START DATA FOR ANALYSIS
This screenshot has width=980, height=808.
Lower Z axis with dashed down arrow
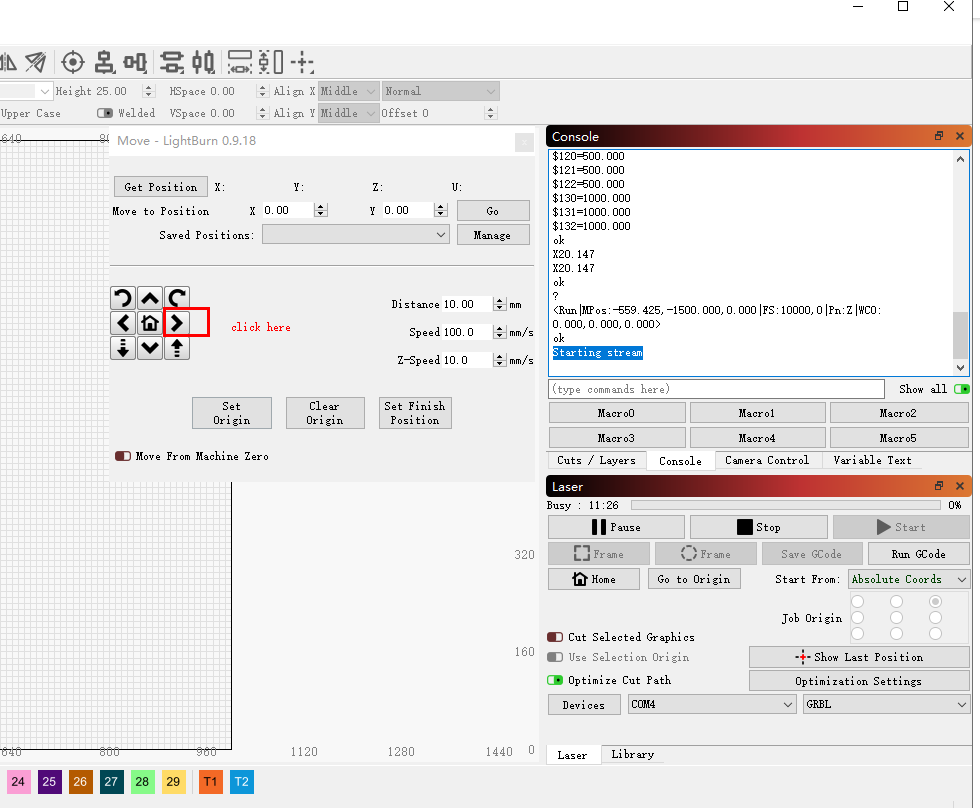click(x=123, y=348)

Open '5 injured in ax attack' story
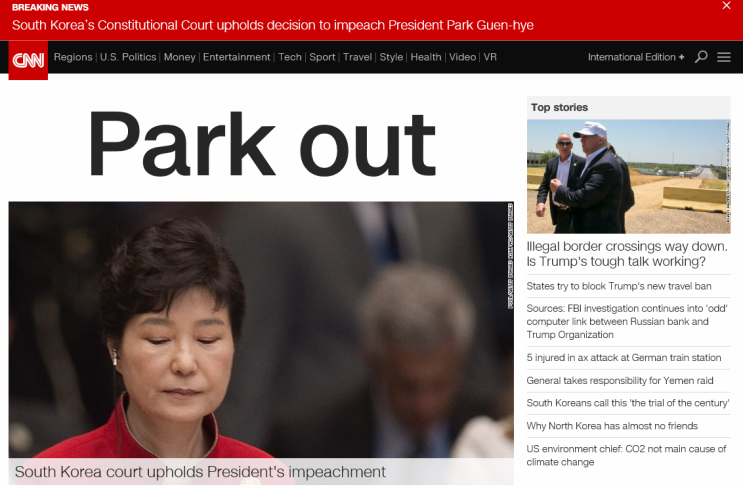click(x=624, y=358)
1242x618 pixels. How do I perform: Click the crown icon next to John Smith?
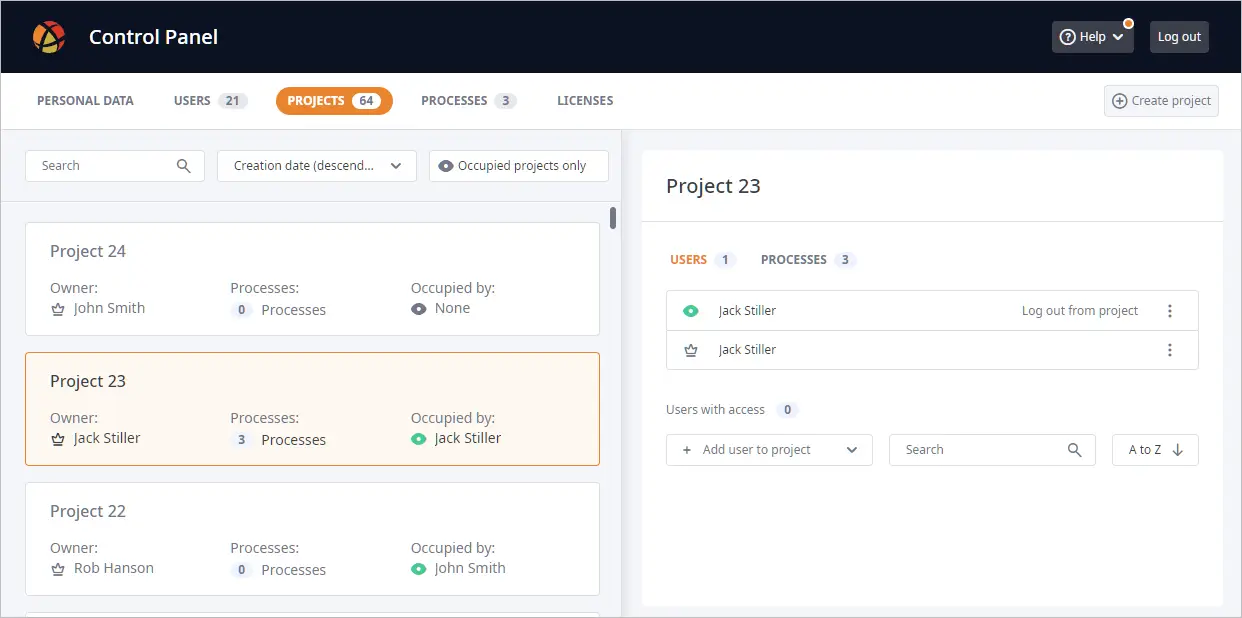(58, 309)
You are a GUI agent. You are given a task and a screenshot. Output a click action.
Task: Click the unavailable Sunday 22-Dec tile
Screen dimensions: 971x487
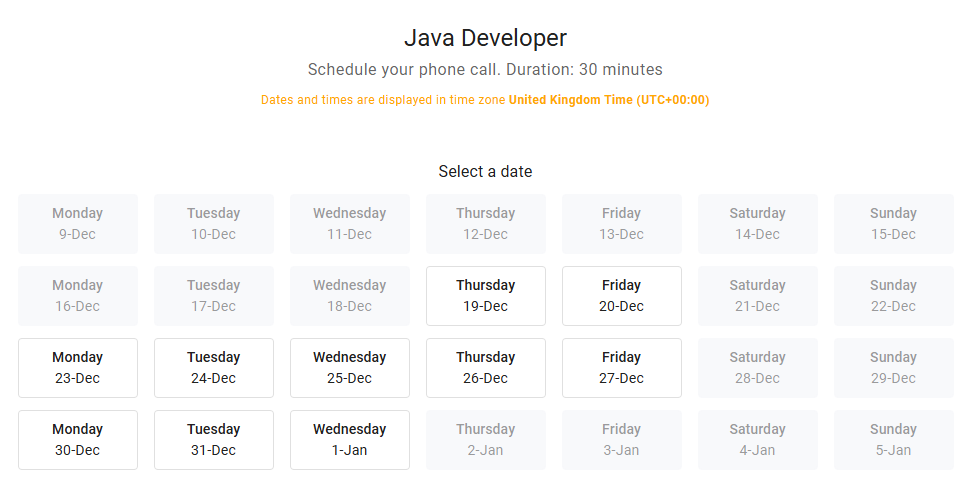click(894, 296)
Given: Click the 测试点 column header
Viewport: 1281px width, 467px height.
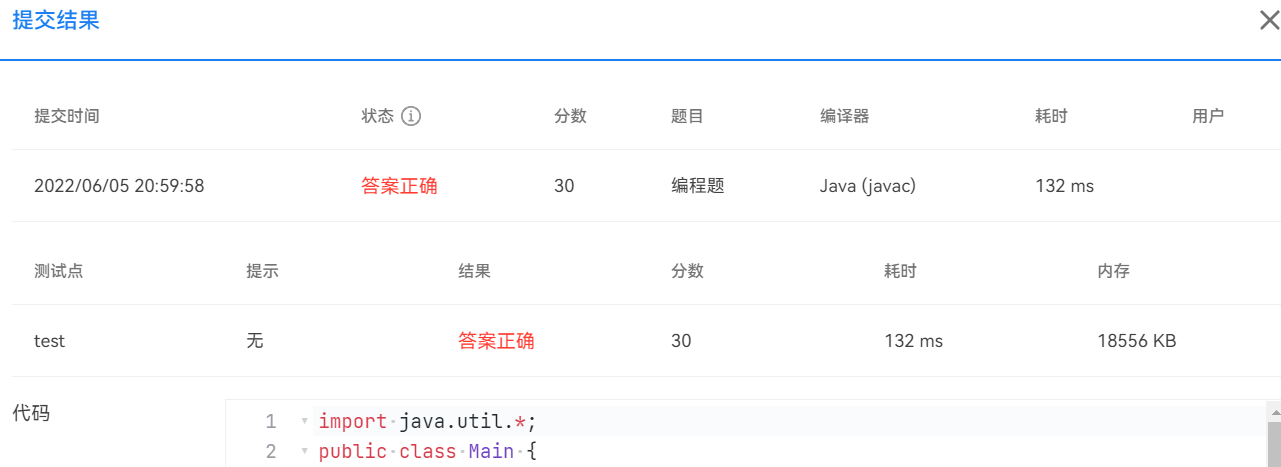Looking at the screenshot, I should 58,271.
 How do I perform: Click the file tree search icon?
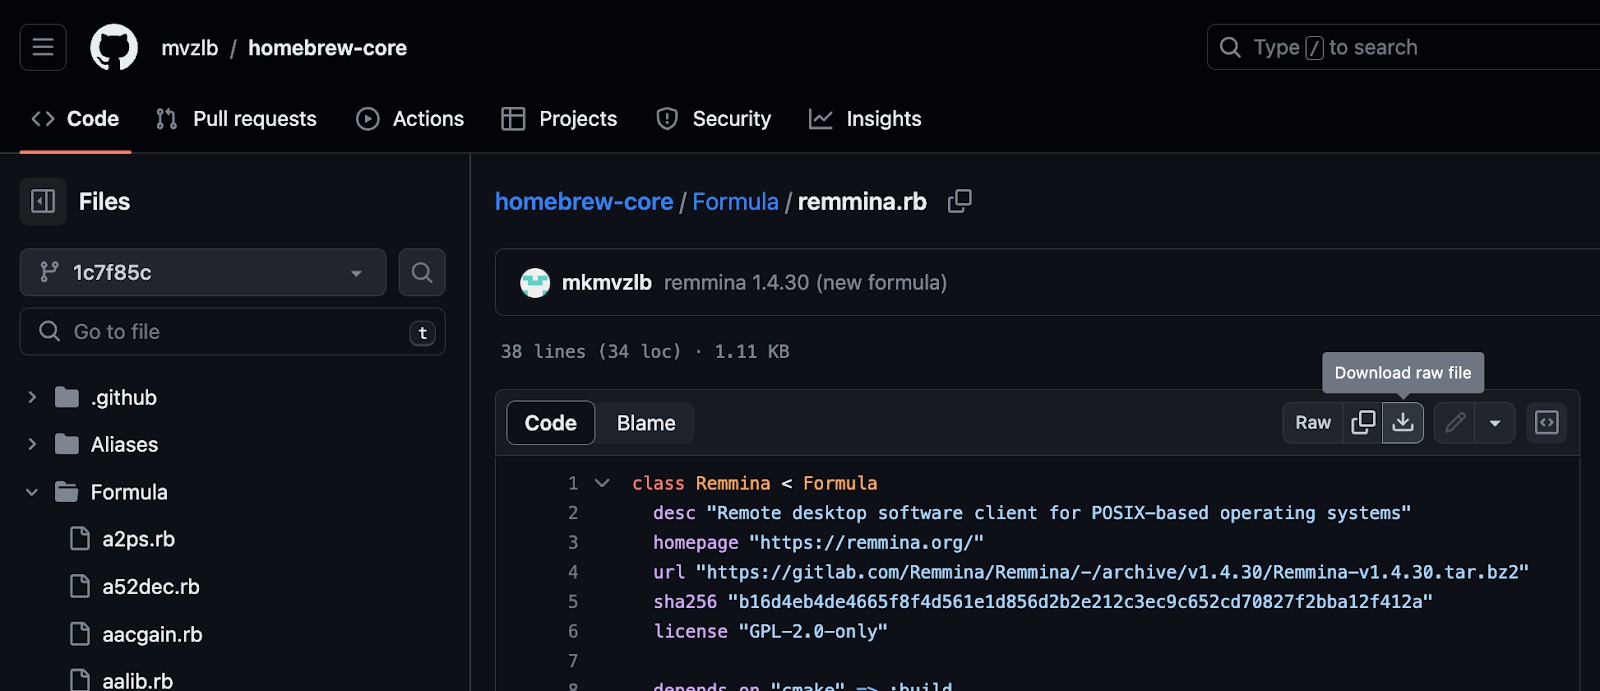(422, 272)
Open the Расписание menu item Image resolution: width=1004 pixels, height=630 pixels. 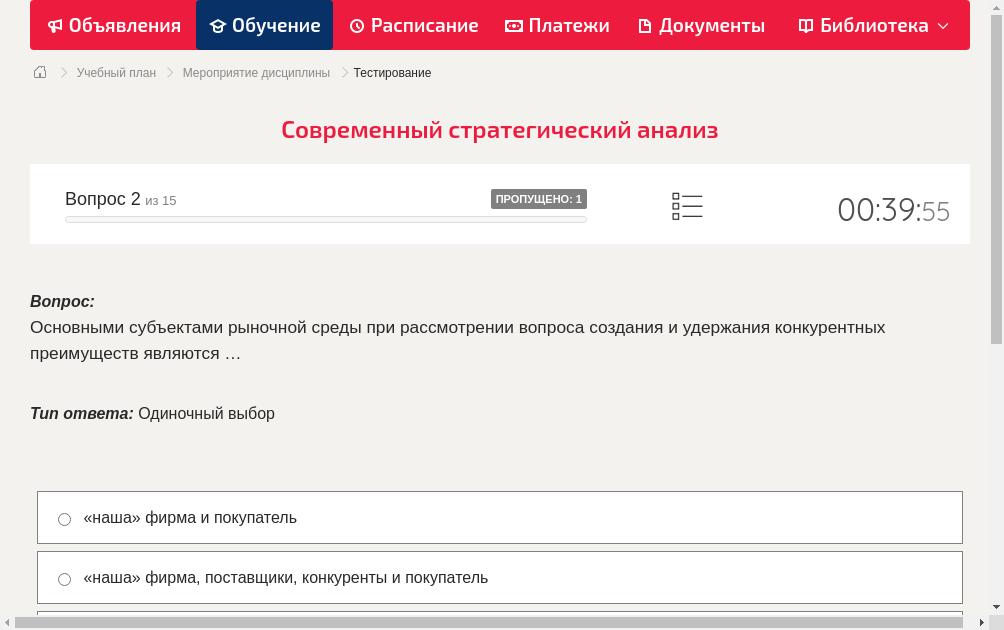click(414, 25)
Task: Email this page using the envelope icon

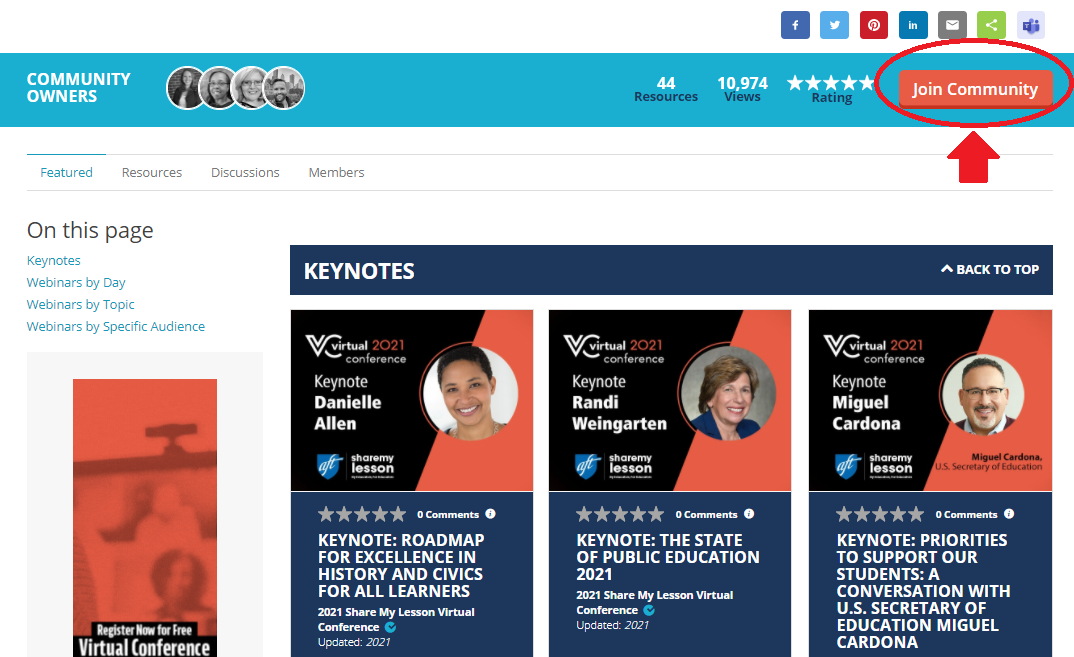Action: click(951, 25)
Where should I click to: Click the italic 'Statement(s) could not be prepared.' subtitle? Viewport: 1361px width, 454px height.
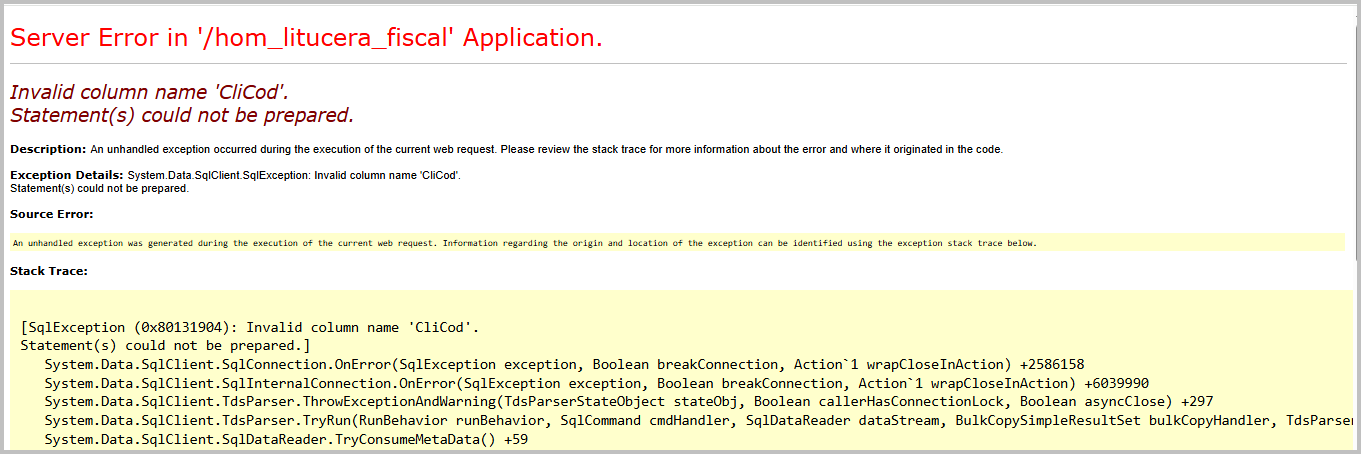tap(182, 115)
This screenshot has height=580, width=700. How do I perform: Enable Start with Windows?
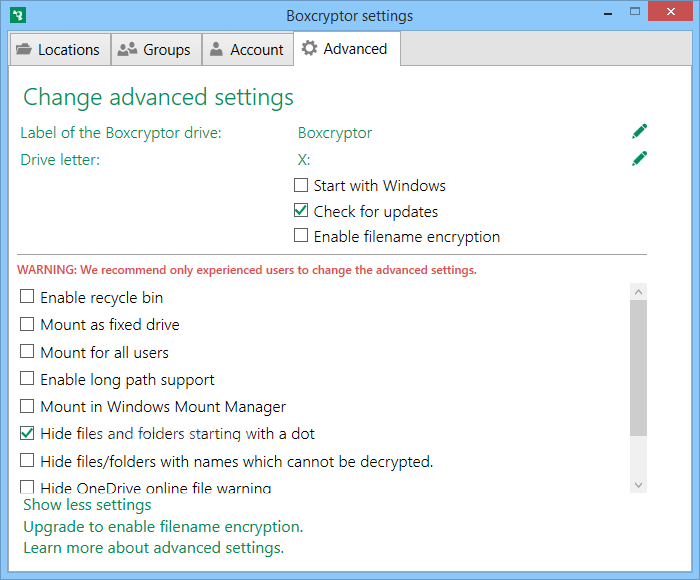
END DATA FOR ANALYSIS
DIRECTIONS.
The needed output is the lines from the one with "Task: Email this page using the envelope icon" through the end of the listing, written out exactly, both ends included, pictures excluded.

TASK SOLUTION.
Task: Email this page using the envelope icon

Action: click(951, 25)
Where should I click to: Click the italic 'Statement(s) could not be prepared.' subtitle? Viewport: 1361px width, 454px height.
tap(182, 115)
This screenshot has height=580, width=700. How do I perform: Enable Start with Windows?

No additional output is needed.